Depending on where you purchase, their usually are finance options as with any piece of equipment. Where do you live? I know your short on cash, but think of it this way, if you can afford a new plow with financing whether it be snoway, western, fisher, boss, meyers etc.. (the personal use versions), you'll have a new piece of equipment that is covered at least for two years and structually five years through snoway. You'll have a fully functional plow which means no getting in and out of the truck to manuel angle, and more reliable electric hydraulic cyclinders (there have been reports of burning up the whinch. Usually lights are included which help alot since your factory lights aren't aimed in the direction you would usually want for plowing. And in a few years if you move or have a need for a different vehicle or what not you either have a plow that will transfer to another vehicle relatively easily or you'll have a plow that will sell for a little more. Remember the old addage that once you have a plow you usually end up doing more plowing that you intend to once neighbors find out you have a plow, espeicelly in the country.
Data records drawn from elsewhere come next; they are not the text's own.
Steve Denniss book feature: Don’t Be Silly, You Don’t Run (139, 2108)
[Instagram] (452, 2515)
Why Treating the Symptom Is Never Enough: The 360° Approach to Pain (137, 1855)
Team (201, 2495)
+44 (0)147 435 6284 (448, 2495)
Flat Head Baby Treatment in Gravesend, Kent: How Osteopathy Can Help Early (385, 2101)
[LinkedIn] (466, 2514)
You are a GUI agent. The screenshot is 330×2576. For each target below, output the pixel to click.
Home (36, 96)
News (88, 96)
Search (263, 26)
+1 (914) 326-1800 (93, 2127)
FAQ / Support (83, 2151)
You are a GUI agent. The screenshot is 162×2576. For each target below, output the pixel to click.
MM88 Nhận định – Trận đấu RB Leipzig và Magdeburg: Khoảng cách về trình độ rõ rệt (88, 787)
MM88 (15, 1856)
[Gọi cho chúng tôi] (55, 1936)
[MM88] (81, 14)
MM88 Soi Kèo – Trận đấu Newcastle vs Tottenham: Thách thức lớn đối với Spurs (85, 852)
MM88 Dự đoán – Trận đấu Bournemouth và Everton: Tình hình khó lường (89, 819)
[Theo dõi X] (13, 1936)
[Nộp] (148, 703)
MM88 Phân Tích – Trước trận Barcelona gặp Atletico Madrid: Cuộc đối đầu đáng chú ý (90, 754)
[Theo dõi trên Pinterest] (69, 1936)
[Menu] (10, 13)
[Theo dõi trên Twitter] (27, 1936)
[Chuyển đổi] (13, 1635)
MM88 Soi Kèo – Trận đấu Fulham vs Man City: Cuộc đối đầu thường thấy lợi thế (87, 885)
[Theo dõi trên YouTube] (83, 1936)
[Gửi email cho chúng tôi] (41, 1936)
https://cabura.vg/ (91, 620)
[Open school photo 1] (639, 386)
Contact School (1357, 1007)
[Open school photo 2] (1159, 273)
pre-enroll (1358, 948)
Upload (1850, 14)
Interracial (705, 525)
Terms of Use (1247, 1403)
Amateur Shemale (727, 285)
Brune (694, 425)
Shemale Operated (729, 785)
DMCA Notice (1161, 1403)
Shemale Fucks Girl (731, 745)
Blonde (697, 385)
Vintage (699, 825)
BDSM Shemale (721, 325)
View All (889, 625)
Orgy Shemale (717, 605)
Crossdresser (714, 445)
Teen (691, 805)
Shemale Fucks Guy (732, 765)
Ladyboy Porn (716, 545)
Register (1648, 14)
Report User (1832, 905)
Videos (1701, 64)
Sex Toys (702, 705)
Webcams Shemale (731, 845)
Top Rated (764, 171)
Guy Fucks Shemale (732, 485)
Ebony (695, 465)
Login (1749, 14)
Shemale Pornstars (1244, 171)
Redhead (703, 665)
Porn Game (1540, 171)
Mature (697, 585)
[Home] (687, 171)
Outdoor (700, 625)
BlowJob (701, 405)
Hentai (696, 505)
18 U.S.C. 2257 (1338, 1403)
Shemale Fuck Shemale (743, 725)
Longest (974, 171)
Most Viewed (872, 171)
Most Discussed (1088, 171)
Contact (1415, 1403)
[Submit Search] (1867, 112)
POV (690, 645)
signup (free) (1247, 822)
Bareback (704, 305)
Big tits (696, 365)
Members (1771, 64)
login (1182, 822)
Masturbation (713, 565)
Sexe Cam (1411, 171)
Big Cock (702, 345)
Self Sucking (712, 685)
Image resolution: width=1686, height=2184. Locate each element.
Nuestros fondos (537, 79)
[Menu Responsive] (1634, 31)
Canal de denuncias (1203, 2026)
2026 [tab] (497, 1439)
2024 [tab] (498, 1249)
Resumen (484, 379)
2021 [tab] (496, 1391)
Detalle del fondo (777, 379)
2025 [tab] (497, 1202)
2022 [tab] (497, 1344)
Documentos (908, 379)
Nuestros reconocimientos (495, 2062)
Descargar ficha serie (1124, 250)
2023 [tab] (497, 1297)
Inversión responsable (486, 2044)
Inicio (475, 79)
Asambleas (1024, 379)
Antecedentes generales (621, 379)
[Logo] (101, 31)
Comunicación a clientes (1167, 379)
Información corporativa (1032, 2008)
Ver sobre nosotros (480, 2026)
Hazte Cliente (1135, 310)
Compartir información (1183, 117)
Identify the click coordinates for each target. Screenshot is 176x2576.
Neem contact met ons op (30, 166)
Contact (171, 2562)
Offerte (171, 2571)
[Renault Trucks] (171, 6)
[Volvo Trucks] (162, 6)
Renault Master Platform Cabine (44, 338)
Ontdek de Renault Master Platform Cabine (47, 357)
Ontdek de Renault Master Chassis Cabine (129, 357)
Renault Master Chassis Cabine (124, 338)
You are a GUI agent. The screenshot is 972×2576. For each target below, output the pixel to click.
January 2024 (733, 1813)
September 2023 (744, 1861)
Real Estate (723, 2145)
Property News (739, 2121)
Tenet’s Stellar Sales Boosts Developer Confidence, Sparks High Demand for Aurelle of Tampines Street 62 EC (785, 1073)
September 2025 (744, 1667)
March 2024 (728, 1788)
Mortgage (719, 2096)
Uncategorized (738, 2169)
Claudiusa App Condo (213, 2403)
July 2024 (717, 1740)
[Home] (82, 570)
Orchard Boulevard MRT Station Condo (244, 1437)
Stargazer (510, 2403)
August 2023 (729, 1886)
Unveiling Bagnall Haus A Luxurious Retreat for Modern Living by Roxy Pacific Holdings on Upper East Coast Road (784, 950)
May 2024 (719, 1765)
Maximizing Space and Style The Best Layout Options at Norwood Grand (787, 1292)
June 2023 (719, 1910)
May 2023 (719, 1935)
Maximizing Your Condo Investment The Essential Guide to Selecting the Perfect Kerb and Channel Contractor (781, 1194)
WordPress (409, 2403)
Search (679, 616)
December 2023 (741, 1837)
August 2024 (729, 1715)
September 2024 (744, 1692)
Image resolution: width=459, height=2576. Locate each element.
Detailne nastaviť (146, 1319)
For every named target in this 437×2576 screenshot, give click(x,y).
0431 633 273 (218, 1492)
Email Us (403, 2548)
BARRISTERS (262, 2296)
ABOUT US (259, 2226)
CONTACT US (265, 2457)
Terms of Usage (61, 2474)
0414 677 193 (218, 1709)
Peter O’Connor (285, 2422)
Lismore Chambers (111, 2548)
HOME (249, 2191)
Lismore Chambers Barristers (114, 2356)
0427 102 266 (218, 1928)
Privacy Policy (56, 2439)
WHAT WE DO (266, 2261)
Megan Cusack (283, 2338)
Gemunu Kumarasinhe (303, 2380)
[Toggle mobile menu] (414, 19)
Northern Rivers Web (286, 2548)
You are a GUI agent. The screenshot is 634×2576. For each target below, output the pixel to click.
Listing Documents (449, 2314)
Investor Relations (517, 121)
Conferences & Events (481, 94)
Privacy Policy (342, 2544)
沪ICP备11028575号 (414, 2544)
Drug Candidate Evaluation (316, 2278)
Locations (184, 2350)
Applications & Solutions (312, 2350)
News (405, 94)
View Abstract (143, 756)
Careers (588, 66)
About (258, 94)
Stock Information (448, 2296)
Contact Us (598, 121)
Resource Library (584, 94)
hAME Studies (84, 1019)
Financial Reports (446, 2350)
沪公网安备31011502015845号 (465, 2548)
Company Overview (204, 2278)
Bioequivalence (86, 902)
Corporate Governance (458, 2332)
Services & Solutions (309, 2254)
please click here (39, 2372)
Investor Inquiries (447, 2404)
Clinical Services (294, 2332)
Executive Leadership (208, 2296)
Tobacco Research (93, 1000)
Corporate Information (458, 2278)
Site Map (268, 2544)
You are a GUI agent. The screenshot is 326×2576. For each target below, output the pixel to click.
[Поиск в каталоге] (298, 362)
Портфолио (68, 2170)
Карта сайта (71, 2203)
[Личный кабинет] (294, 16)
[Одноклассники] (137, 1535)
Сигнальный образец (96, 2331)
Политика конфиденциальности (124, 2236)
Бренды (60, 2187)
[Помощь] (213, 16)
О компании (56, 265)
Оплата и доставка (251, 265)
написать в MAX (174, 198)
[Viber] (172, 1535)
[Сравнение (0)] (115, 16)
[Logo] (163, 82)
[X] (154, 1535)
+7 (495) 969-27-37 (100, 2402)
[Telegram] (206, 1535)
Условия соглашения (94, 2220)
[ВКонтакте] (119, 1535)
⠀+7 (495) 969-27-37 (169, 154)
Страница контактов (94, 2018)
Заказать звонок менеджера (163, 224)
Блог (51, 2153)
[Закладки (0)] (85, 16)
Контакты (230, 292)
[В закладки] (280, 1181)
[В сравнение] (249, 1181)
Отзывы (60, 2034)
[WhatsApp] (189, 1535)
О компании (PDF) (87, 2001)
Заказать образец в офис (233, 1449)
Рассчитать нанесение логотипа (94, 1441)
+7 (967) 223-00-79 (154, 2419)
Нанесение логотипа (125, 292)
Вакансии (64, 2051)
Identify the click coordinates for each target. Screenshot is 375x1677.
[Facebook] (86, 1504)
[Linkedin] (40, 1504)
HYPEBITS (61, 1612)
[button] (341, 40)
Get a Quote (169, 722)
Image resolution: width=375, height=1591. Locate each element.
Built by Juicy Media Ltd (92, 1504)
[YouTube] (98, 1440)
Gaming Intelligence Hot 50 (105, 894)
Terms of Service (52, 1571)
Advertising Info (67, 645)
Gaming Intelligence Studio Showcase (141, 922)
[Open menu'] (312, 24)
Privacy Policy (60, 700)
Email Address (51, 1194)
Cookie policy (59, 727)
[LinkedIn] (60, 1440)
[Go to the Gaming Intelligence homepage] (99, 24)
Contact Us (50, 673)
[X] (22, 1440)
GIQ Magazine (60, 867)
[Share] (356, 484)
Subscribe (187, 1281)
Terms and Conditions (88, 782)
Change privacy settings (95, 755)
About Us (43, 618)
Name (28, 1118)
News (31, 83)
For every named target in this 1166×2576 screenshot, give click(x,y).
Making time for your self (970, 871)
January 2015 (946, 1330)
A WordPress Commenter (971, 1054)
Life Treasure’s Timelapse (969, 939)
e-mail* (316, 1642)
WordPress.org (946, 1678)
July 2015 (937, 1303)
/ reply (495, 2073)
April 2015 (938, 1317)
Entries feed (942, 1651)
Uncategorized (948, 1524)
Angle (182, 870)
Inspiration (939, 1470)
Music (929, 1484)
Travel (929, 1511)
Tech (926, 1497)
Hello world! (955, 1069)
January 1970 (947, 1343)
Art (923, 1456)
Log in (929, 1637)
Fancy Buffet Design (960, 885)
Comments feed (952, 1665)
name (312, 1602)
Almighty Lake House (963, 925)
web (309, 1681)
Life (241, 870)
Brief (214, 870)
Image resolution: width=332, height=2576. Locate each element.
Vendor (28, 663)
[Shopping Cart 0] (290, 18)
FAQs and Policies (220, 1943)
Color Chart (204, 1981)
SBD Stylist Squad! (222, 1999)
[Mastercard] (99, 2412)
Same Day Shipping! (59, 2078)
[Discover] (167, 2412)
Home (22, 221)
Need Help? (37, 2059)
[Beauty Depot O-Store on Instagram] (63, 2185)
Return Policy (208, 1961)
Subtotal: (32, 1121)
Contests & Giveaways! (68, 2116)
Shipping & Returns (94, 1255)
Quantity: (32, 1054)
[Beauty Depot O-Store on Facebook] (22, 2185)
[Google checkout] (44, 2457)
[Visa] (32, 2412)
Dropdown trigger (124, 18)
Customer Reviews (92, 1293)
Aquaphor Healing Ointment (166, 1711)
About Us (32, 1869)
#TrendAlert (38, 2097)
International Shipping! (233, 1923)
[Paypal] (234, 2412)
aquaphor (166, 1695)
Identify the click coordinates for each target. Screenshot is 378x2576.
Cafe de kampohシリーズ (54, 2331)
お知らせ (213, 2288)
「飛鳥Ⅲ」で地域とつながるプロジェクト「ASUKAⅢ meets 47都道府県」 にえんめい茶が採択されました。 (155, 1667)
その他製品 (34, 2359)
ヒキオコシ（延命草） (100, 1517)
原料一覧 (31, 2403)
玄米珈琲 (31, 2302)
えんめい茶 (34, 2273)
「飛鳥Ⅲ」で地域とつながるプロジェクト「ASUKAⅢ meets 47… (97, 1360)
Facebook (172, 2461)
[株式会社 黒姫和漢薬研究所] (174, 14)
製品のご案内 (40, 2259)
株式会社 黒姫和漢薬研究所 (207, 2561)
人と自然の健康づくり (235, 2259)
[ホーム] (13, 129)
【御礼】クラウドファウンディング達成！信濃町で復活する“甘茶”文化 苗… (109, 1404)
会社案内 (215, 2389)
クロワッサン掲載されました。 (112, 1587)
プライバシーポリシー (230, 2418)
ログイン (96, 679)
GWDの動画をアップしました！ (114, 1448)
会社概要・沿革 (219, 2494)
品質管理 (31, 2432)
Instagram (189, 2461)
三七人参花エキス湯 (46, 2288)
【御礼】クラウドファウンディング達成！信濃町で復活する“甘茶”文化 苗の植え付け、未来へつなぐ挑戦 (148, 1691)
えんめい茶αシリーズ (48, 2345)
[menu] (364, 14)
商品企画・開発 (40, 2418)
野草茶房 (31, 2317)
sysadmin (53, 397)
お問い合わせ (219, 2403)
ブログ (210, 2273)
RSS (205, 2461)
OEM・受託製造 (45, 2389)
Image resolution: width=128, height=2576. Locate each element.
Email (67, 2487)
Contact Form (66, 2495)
Also consider that your bound to break down, if there is a dealer closer to you with a major brand, they usually carry parts on hand. Service can often be a very important decision as well.


----------



## bryanj23 (Nov 17, 2006)

SnoFarmer said:


> Where in Mn do you live?
> 
> In my neck of the woods there plows and plow trucks for sale every where, you can't drive 1/2 mile with out seeing one for sale. o.k. a mile
> 
> ...


Problem: I'm in Bemidji, MN; half way between Duluth and Grand Forks. There are two plow dealers in town (Boss and Hiniker) and I have been watching the paper to no avail. The size of my town is roughly 20,000 when college is in session. Not a lot of options here. Any truck for sale with a plow on it in this area isn't worth $100. At least not that I have seen. Besides purchasing a plow truck means more insurance to pay.


----------



## SnoFarmer (Oct 15, 2004)

Lol. On the old trucks not being worth $100. 

I'm in the dullluth area. 

There is a member on the site "Up North" aka Buck, that lives in your area.

He may know of a good deal on a plow or at least you would have an extra set of eyes looking for one.....Give him a pm and ask him if he knows of anything..


----------



## bryanj23 (Nov 17, 2006)

SnoFarmer said:


> Lol. On the old trucks not being worth $100.
> 
> I'm in the dullluth area.
> 
> ...


I'm very new to this site. How do I go about finding him to send a pm?


----------



## NoFearDeere (Nov 7, 2005)

bryanj23 said:


> I'm very new to this site. How do I go about finding him to send a pm?


Just click on his name if you can find it and scroll down in the drop down list to "Send a Private Message to ______" Or when your logged in, right where it says welcome, _______, underneath that is the private message button or "PM" button, click and search for him. Hope that helps a little...


----------



## bryanj23 (Nov 17, 2006)

POPO4995 said:


> Just click on his name if you can find it and scroll down in the drop down list to "Send a Private Message to ______" Or when your logged in, right where it says welcome, _______, underneath that is the private message button or "PM" button, click and search for him. Hope that helps a little...


I don't have that button and if I try to click on a name (any name since I haven't found his) and try to send a pm it says I can't do that. Are there different levels of memberships? Anybody know "Up North" that could direct him here?


----------



## bryanj23 (Nov 17, 2006)

Has anyone seen or had experience with the Snowbear Flexblade plow? Looks like it has an electric actuator rather than a winch and includes power angle of the blade for $1500.


----------



## corkireland (Feb 17, 2004)

http://www.truckaccessoriesworld.com/snow-plows/snowbear.htm

I think its still only manuel angling but does look a little more reliable compared to a the regular snowbear. Also If you get a class three front reciever hitch out of it, then maybe you could mount a hitch in front for the rest of the year.


----------



## Snowbrdr360 (Nov 5, 2006)

Go with western and do the install yourself. Central Parts Warehouse offers financing on equipment and the prices are competitive and because you are buying out of state there is no sales tax. www.centralparts.com


----------



## bryanj23 (Nov 17, 2006)

corkireland said:


> http://www.truckaccessoriesworld.com/snow-plows/snowbear.htm
> 
> I think its still only manuel angling but does look a little more reliable compared to a the regular snowbear. Also If you get a class three front reciever hitch out of it, then maybe you could mount a hitch in front for the rest of the year.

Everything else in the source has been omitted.